First, let me say that, although I think he is an idiot of the first water, I pray for Jimmy Carter. Pray that he will read the Scriptures he seems to have forgotten in his very public persona of piety.

Nice alliteration, there, John Luke, now get to the point. The point is that I love Jimmy Carter as a fellow human being and as a lost sheep. For some reason, our worst ex-president (we just lost our best; Gerry Ford, R.I.P.) hates Israel. And, apparently, does not believe that a Jewish state has any place in the ancestral home of the Jewish people: Palestine.

Fresh evidence of Carter's blindness appears in an excerpt from "On Faith" in today's Washington Post. The excerpt in question touches only in the most marginal way "on faith." Unless one's faith is secular liberalism. Carter does mention that his Carter Center
has promoted programs that fall under the broad umbrella of peace and human rights. I see these as compatible with my Christian faith.
That's as close as it gets. His real cri du coeur is the "plight of the Palestinian people." Which, according to Carter,
represents one of the most abhorrent cases of human rights oppression on Earth. Forced from their homes and land and surrounded by walls, they live under a system of mandatory segregation, with passes required to reach their jobs, schools, pastures and fields. A unique system of military justice deprives them of any legal ability to alleviate their suffering.
One should feel pity for the Palestinian Arabs, but not for the pro-terrorist reasons Carter writes of.
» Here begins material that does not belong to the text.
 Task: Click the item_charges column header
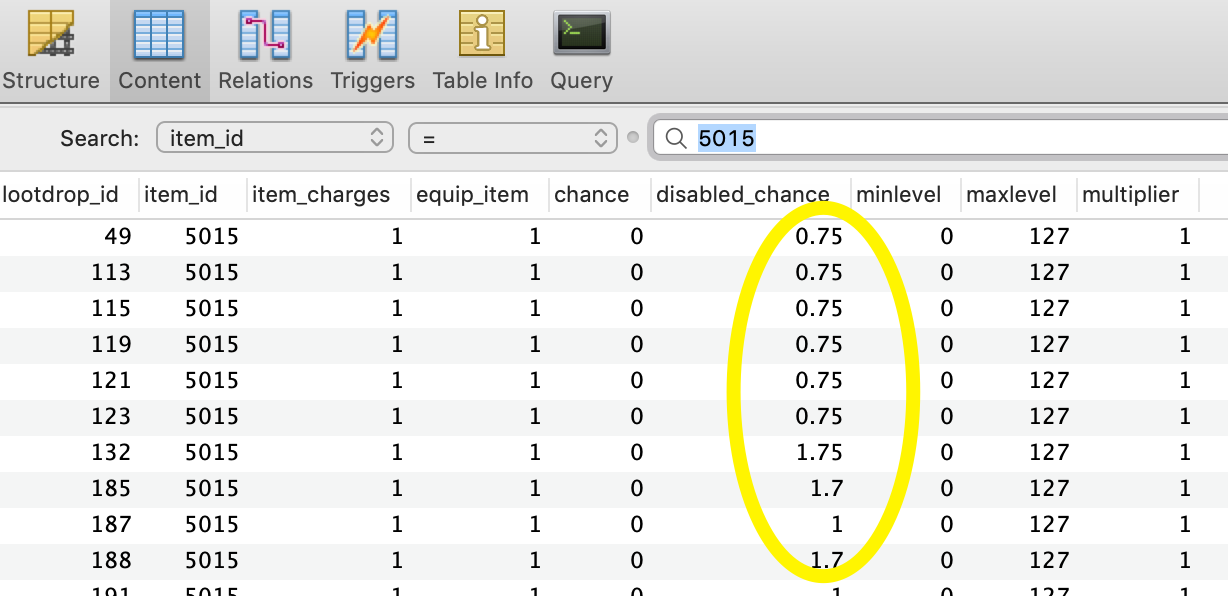click(x=320, y=195)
What is absent, asides from a sense of wretched excess (more on this below), is any notion that the Palestinian Arabs, and their Arab cousins in the Middle East, have the greatest responsibility for the current "plight."
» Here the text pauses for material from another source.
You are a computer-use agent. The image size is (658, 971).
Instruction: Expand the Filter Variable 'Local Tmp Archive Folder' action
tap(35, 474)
By not recognizing the state of Israel, by making war on Israel, and by supporting terrorism, unceasing terrorism against Israel, they have, as the saying goes, made their own bed. And must now lie in it. Contra Carter, it isn't the even-handed seeming "inability of Israel and its neighbors to live in peace" that is the root cause. It is the total denial of the right of Jews to live in peace in the Middle East, except under conditions of dhimmitude, that is the self-inflicted wound of the Arabs.

As for the notion that, even though self-inflicted, the Palestinian Arabs live under "one of the most most abhorrent cases of human rights oppression on Earth", this is nonsense on stilts. The "oppression" is necessary to protect innocent civilians from state-sponsored terror. The "state" in question being the fiction that is the Palestinian Authority, led now by Hamas, who is opposed by Fatah and several other terrorist factions.

The salient difference between Hamas and Fatah? Hamas is more honest about its stated intent to destroy Israel. Fatah lies in public, at least in the English media.

As for "most abhorrent," there are quite a few situations that are much, much worse. Darfur, for starters. Women under any place where sharia is in effect, for another. How about Saudi Arabia itself, where one is not even allowed to bring in a Bible? Then there's the problem of those pesky Jews who used to live in fairly large numbers in majority Muslim nations. Virtually all of the Jews had to leave places like Iraq, Syria, Lebanon, Jordan, Egypt, and, of course, any place under the control of the Palestinian Authority.

When public moralists like Jimmy Carter libel the Jews and don't say very much at all about terrorists and the Arab mistreatment of Jews, there is truly only one plausible explanation for such a gaping double standard: anti-Semitism.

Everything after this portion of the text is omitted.